A Johns Hopkins Medicine building where cutting-edge oncology research is conducted suffered basement flooding Monday night during “superstorm” Sandy, forcing managers to shut off the power and sending researchers scrambling to secure perishable laboratory materials.
As Hopkins officials circulated an email yesterday morning warning staff that the “catastrophic power loss” could continue for as long as 72 hours, workers could be seen pumping water out from Cancer Research Building II at 1550 Orleans Street, also known as the Koch Cancer Research Building.
“Please be prepared to come in and secure your freezers, refrigerators and incubators,” said the email from IT administrator John Burtnick to hospital managers and supervisors.
Researchers were advised that flashlights would be helpful, that dry ice would be available and to “keep in mind that research animals may need to be relocated.”

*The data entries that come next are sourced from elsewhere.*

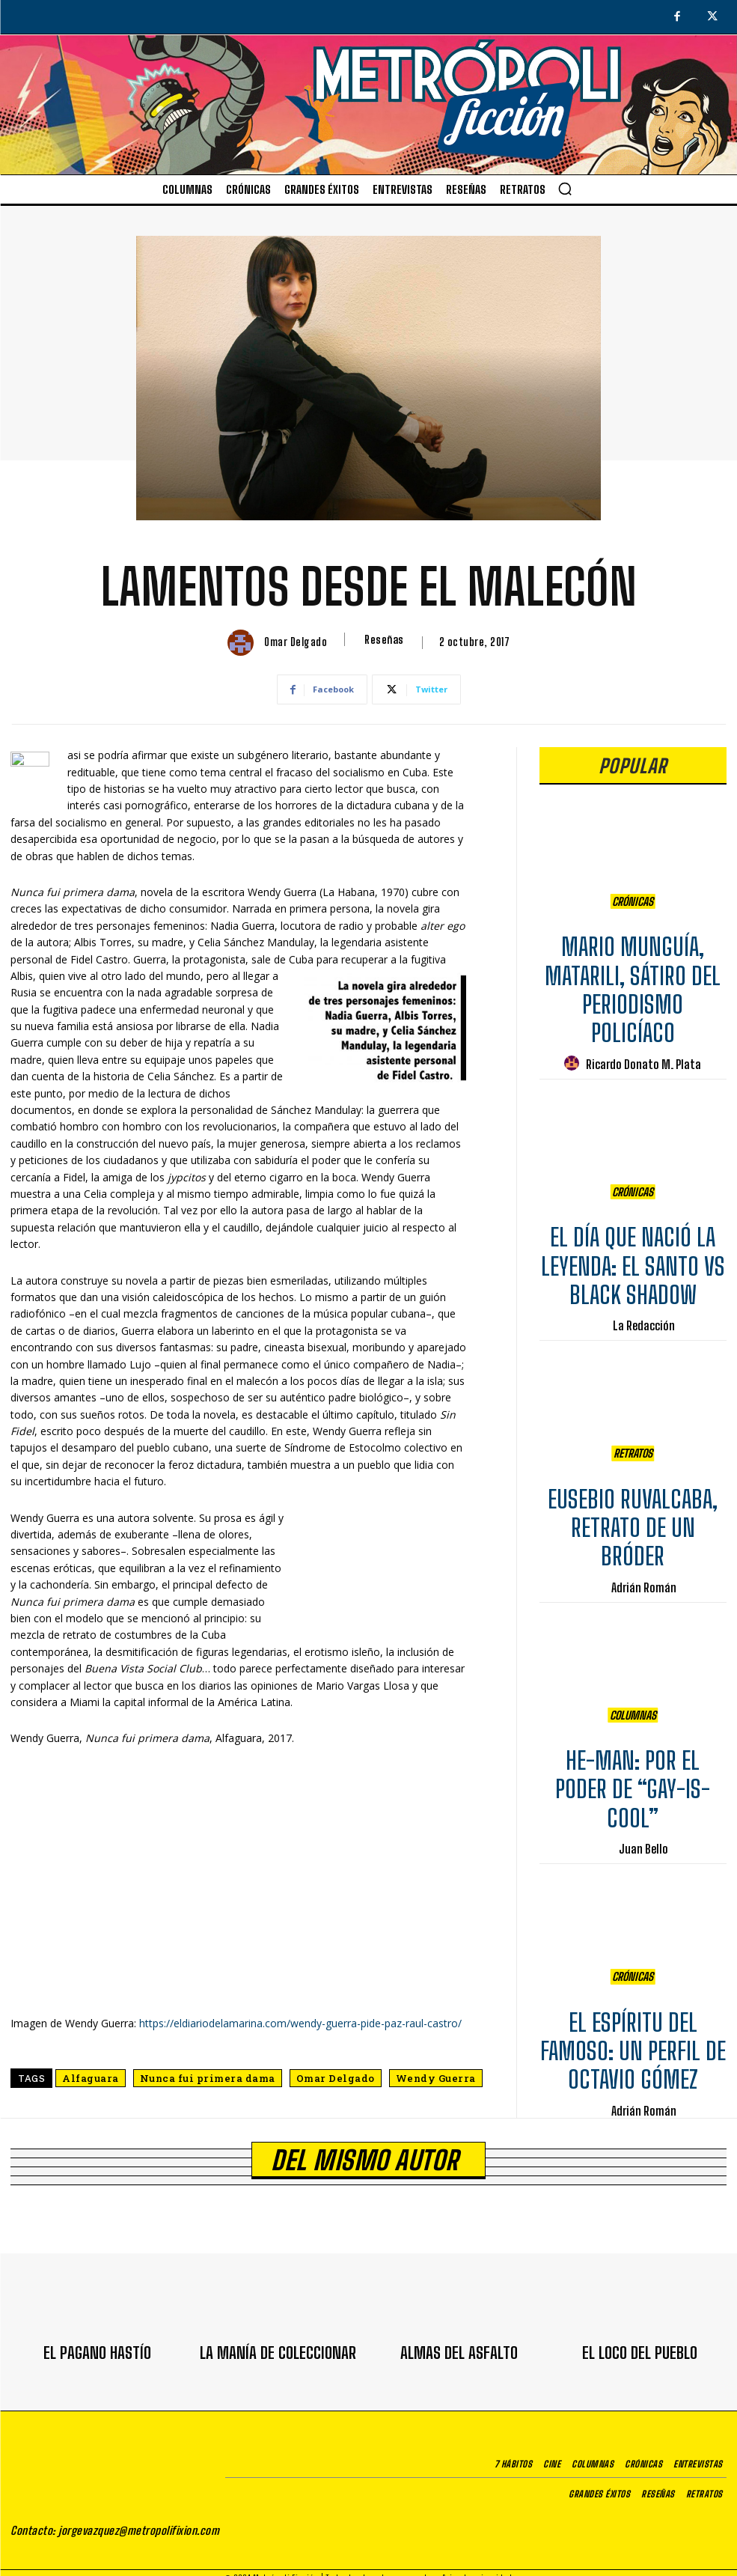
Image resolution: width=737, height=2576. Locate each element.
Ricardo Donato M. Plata (643, 1057)
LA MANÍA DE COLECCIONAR (278, 2345)
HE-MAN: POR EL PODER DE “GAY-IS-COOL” (632, 1783)
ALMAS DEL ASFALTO (459, 2345)
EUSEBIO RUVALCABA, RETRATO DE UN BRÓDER (633, 1521)
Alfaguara (90, 2078)
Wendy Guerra (436, 2078)
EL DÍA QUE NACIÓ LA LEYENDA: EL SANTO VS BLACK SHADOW (633, 1260)
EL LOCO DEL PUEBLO (639, 2345)
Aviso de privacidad (477, 2566)
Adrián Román (643, 1580)
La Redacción (644, 1319)
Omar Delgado (295, 642)
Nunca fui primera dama (207, 2078)
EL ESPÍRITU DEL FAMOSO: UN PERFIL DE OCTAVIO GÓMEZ (633, 2044)
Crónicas (633, 898)
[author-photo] (574, 1057)
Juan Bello (643, 1842)
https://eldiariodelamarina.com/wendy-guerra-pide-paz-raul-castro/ (300, 2023)
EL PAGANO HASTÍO (96, 2345)
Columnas (632, 1712)
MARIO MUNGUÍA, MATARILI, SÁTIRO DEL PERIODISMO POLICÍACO (633, 983)
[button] (565, 189)
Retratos (632, 1450)
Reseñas (384, 639)
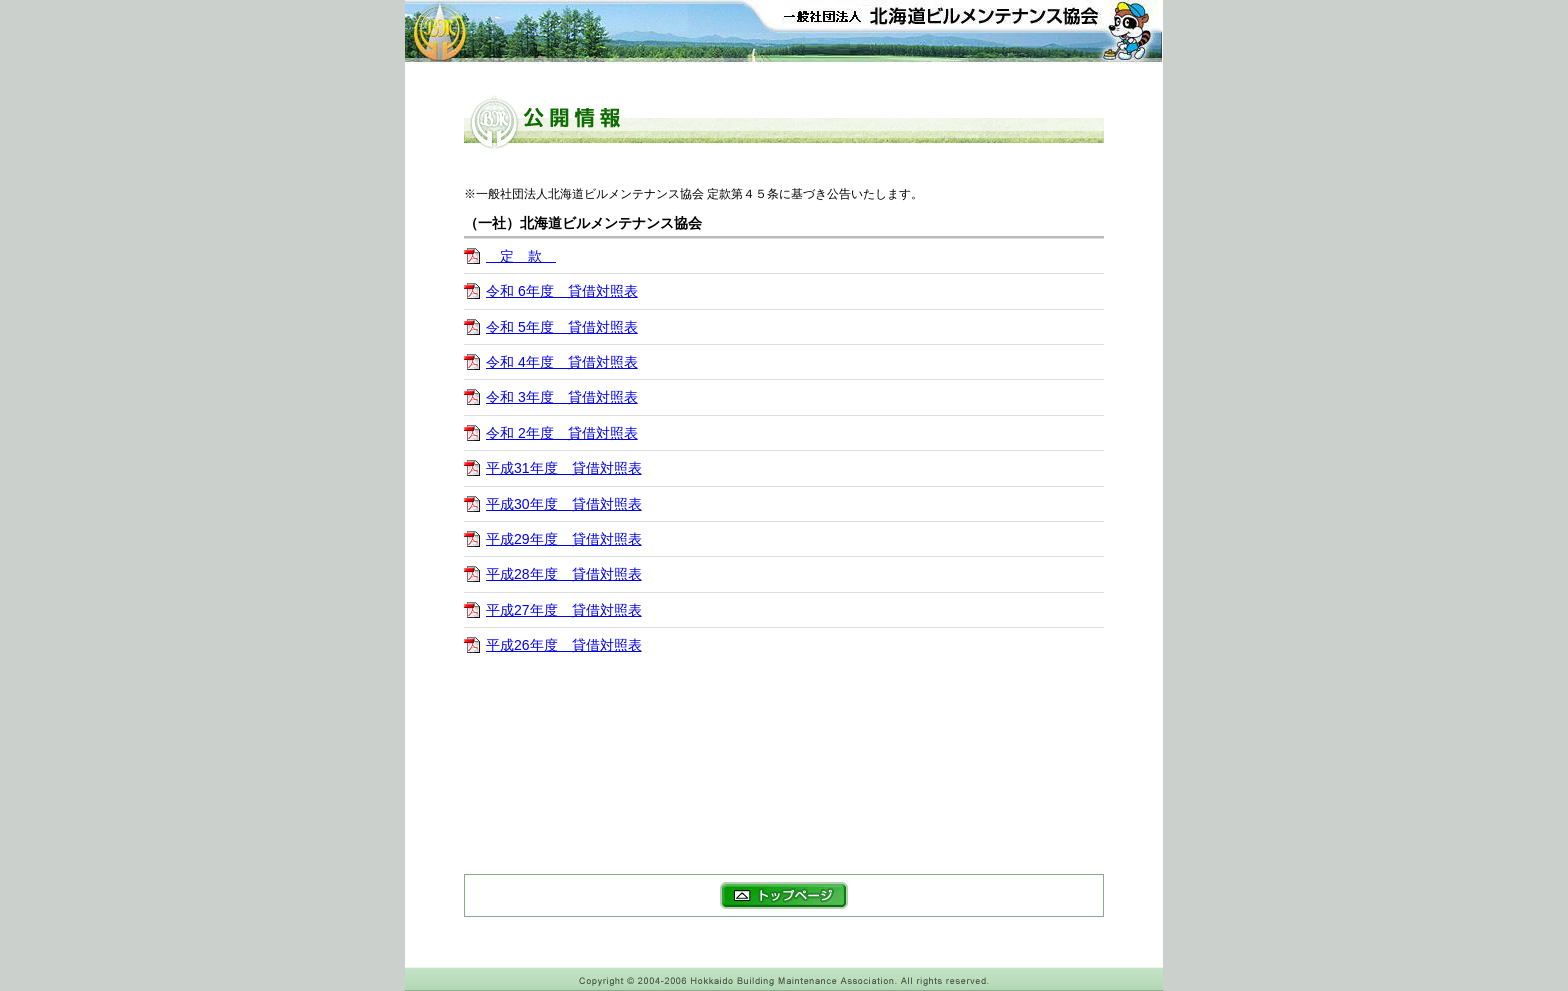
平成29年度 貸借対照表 (564, 539)
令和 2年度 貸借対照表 (562, 433)
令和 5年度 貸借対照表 (562, 327)
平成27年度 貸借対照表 (564, 610)
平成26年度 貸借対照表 (564, 645)
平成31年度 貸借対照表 (564, 468)
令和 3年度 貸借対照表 (562, 397)
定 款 (521, 256)
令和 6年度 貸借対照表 (562, 291)
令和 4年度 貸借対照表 (562, 362)
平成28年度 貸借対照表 (564, 574)
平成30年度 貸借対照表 (564, 504)
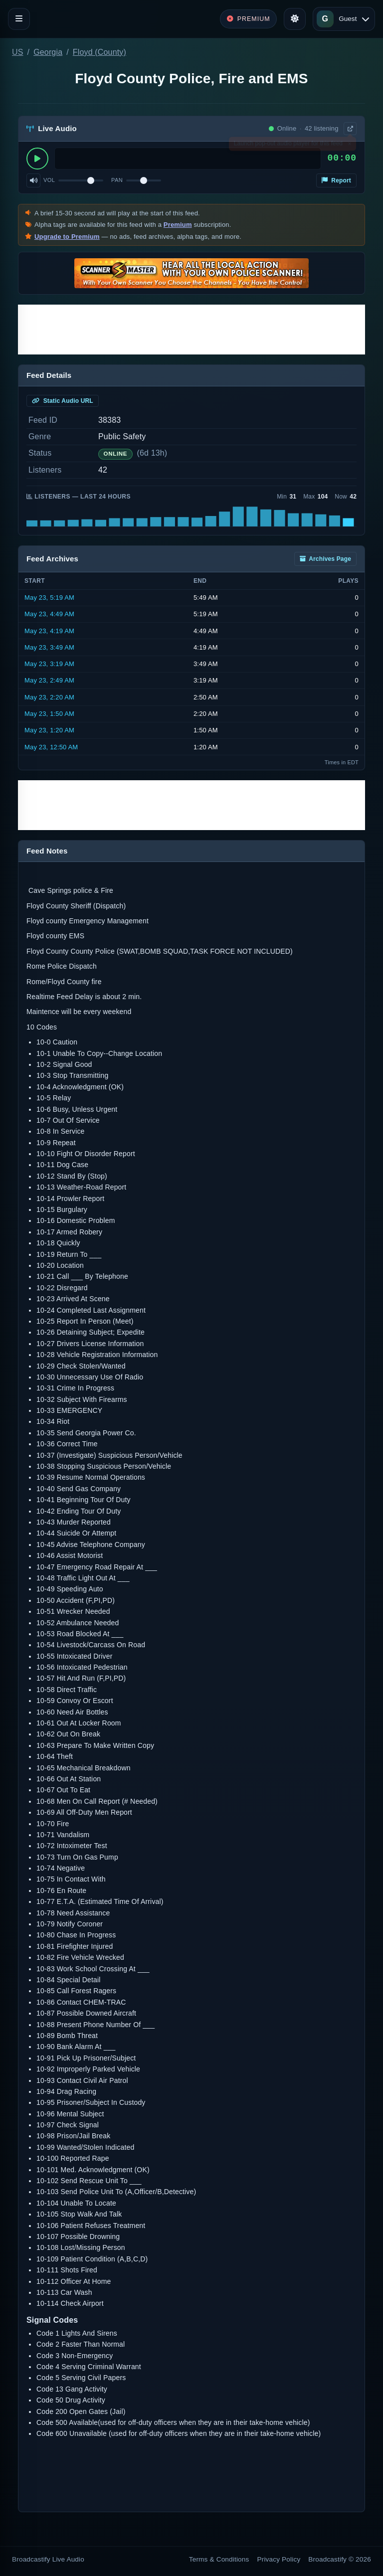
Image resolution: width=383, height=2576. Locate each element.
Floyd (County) (99, 52)
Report (336, 180)
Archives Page (325, 558)
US (17, 52)
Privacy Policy (279, 2559)
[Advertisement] (191, 329)
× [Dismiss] (349, 146)
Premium (178, 224)
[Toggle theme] (295, 19)
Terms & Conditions (219, 2559)
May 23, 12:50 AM (51, 747)
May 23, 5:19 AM (49, 597)
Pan (117, 180)
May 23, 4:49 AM (49, 614)
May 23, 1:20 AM (49, 730)
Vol (49, 180)
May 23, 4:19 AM (49, 631)
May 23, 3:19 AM (49, 664)
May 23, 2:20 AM (49, 697)
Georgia (47, 52)
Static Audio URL (62, 400)
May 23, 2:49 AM (49, 680)
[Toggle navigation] (19, 19)
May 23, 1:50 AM (49, 713)
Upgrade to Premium (67, 236)
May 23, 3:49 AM (49, 647)
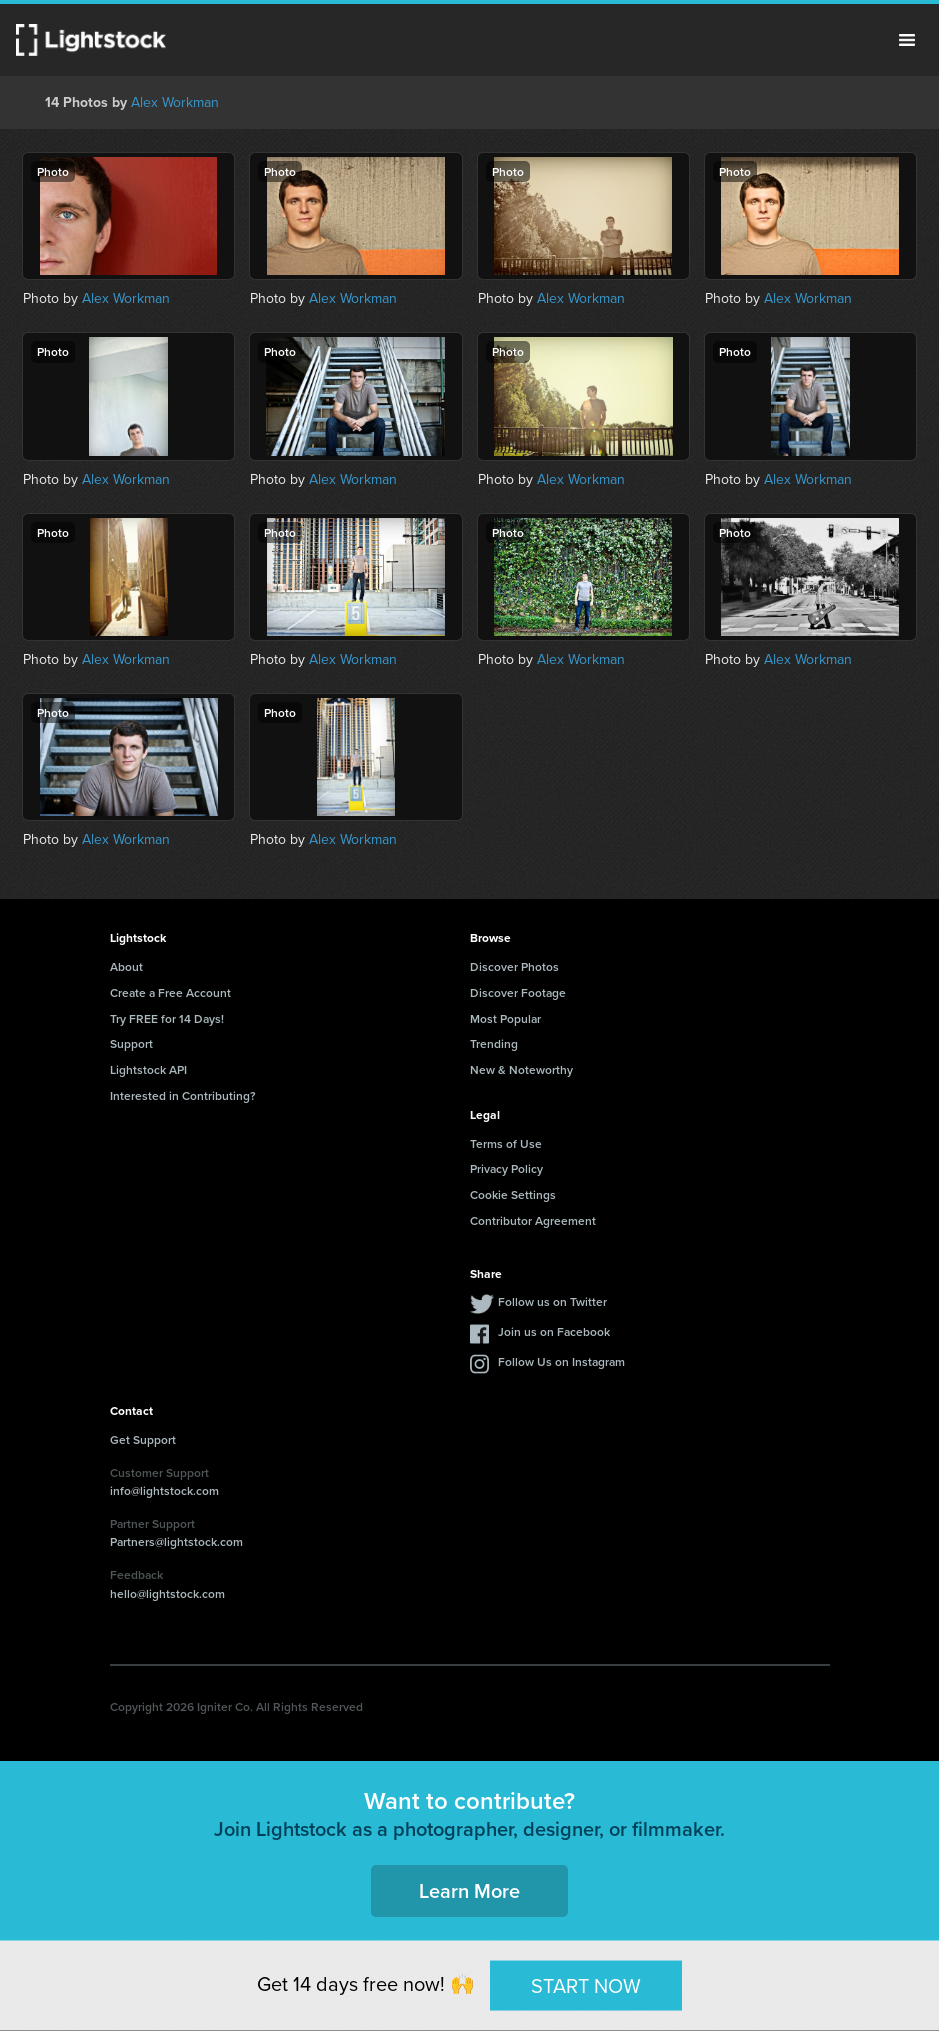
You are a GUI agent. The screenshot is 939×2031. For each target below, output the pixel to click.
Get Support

It also noted that the computer server for the Oncology Department was down, leaving “clinical and administrative employees without access to email or any computer programs.”
Little Impact on Patient Care
Hopkins officials confirmed the flooding at CRB II and that power was shut off because of safety concerns.
But Sandy had “very little impact” overall on the Hopkins Hospital East Baltimore campus, according to Kim Hoppe, Johns Hopkins Medicine associate director, communications and public affairs. Other Baltimore medical facilities were, like Hopkins, braced for the storm with staff prepared to work extra shifts, but reported few problems.
By contrast, Sandy took a major toll on New York City hospitals. New York University Hospital, for example, suffered a blackout that required them to evacuate critically ill patients, guiding or carrying them down darkened steps, guided by flashlights, to the side walk below.
Hoppe said Hopkins is “still assessing the impact” of the flooding and power shut-off in the building, where labs for cancer research and other specialties are located.
“Research assets requiring refrigeration or incubation were moved to a neighboring building and other locations. Dry ice was also brought in to help preserve research assets,” Hoppe wrote in an email to The Brew. “Rodents used in research were not harmed and have been moved to other facilities on campus.”
The 267,000 square-foot building, dedicated in 2006, was the result of a $20 million cancer research gift from billionaire David H. Koch, executive vice president of Koch Industries Inc.
It’s not the first recent report of flooding at Hopkins. Heavy rains in July reportedly caused some minor flooding at the ambulance entrance to the Hopkins emergency room, with some water to leak into the building. Firefighters cleared a storm drain and the water went down.